# Spirit Store Locator Expanded



## Vancouver (Sep 12, 2008)

Looks like all the locations are now up for Spirit...

And for the first time ever, Vancouver is on that list!!!! Yahoo!!!


http://www.spirithalloween.com/storelocation.aspx

just scroll down to see it after u hit the link


----------



## spideranne (Jul 17, 2006)

And oddly, nothing within 100 miles of the Dallas area. There's usually at least 3-4. Hmmm?


----------



## Vancouver (Sep 12, 2008)

spideranne said:


> And oddly, nothing within 100 miles of the Dallas area. There's usually at least 3-4. Hmmm?

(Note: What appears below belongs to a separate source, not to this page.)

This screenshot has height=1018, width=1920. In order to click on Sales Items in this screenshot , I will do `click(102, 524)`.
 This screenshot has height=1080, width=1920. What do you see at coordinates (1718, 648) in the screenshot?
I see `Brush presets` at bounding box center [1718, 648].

Huh? Dallas isn't a small town!


----------



## nixie (Sep 17, 2008)

Nothin' in my area. We always just have Halloween USA, I've never been impreseed with them. I'm guessing Spirit is better?


----------



## Terrormaster (Sep 27, 2007)

They've also apparently relaunched their site design. I love the new layout - a lot more user friendly and a LOT faster.


----------



## DarkLore (Jan 25, 2009)

You gotta be kidding. Alrighty then....keep your eyes peeled for whomever replaces them.



spideranne said:


> And oddly, nothing within 100 miles of the Dallas area. There's usually at least 3-4. Hmmm?


----------



## lowdwnrob (Jul 2, 2008)

None around me either


----------



## dusty588 (Oct 8, 2006)

I looked on the site, and it looks like there will be a store in Edmonton for th first time. There is also an independant Halloween store, that I have been to, and it has some awesome stuff, but I will check out Spirit for sure.


----------



## scarymovie (Feb 14, 2010)

Thats cool there is alots of Spirits!


----------